第31話 バイスのやり方とパートナー
バイスはメガネのレンズにふっと息を吹きかけてからかけ直し、作業に戻って話を続ける。
「第一に内容のほとんどは頭に入っている」
まるで見えない線で描かれた絵をトレースするかのようなハイスピードで、バイスは紙面上に再び物語を広げていく。
「たまにやるんだ。作る。一度すべて捨てる。ただ捨てるのではなく破って燃やして完全に廃棄する」
「廃棄?」
「そうだ。そうしてからもう一度、同じストーリーを描く。大筋は覚えている。小さいところもほとんどが大丈夫。しかしながら、出来上がったものは最初のものとは少しだけ違う」
さばっと紙をめくり、バイスは次のページへと進む。
僕はバイスが描いたネームに目を落とす。
確かに知っているストーリー展開のネームであり、若干の変更は見受けられるものの大意はそのままであるようだ。
「それを何度か繰り返す。そうすると、どうでもいい部分がなくなっていく。物語の見せ方が軽くなってくる」
「軽く?」
さばっと紙をめくり、バイスは次のページへと進む。
「そうだ。軽いと言うのは、受け手の負担が減るということだ。見せたいところに速やかに読み手を導くことができる――そういう意味での軽さだ」
さばっと紙をめくり、バイスは次のページへと進む。
少しずつスピードが上がっている――気がした。
「そういうわけで何も特別なことをしたわけではない。
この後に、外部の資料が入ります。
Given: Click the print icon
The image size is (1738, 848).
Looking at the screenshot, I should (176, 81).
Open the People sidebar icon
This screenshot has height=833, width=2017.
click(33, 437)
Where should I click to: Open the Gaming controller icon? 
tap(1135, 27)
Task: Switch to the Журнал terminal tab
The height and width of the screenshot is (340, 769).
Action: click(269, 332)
もっとも、タケオの前で派手に破ったのはいつもより少しばかり芝居がかっていたがね」
にやりと僕を見て笑うバイス。
なるほど、先ほどの行為はバイスなりのパフォーマンスであったことがわかった。
まったく、たまの茶目っ気ほど怖いものはない。
常日頃、茶目っ気は小出しにしていただくことを切に希望したい。
「手元がお留守だぞ、タケオ」
いつもの調子で僕に注意を飛ばす。
慌てたあまり筆記用具を何度か手の中で回転させてから、僕はようやく作画体勢に戻る。
そっと見ると、バイスはいつもの体勢でいつものように真剣に紙面に向かっている。
僕は彼に聞こえないようにため息をつくと、
「そう言えば彼女の件ですが」
と少しばかりの仕返しを目論む。
「バイスはああいう女子はタイプ?」
がり、などと硬いものをこするような音がバイスの手元からした。
バイスは無表情を保っていたが、顔色までコントロールはできなかったらしく、すでにつむじの辺りまで赤く染まっている。
「うちの学校中を見ても彼女なかなか偏差値高いよね」
彼女の容姿は僕の好みでもあるのだが、そこには触れずにバイスに振ってみる。
「タケオ」
バイスはかろうじて震えを抑えたような声で僕の発言の前を横断した。
「何の話だ? 手元が留守だと――」
「次は是非! 彼女の名前を訊いてみよう! いや、名前だけではなくて、彼女のことをもっと根掘り葉掘り訊いてみよう! 僕らにはその権利がある!!」
僕は正確にバイスの顔色の変化から彼の感情の状態を読み取りながら無駄話をぶつけ続ける。
「権利とはどういうことだ?」
「僕らに一定の希望を伝える以上、彼女にはある程度までの情報を僕らに開示してもらう権利がある」
「言いたいことはわかるが、回りくどい言い方だな」
バイスは手元に散らばっていた紙の端をそろえながら感想を述べた。
「つまり、どこのどいつかわからん人間の言うことは聞けないということだろう?」
「まともに素性を問い質したところで、満足するような回答が得られるとは思えないんだけれどもね」
ふむ、とバイスは手をとめて少し考えてから、
「次にいつ来るかはわからないが、質問くらいは考えておいてもよさそうだな」
と誰とはなしにつぶやくので、僕もゆっくりうなずいて肯定の意を示しながら、さあてもう少しバイスの困る表情でも楽しもうかと口を開こうとしたとたん、目の前にずいと紙の束が突き出された。
「完成ネームだ。さ、タケオ、読んで感想を聞かせてくれ!」
バイスが差し出してきたそれはどうやら先ほどからハイペースで書き進められていたネームのようである。
いくらほとんど完成していたとは言え、このわずかの時間に再構築されてしまうと驚きを禁じえない。
飲まれた僕はバイスへの追撃を忘れて無言でそれを受け取ってしまった。
「例によって忌憚のない意見を頼むよ、パートナーとして」
と言いながら、にこり、とバイスは笑った。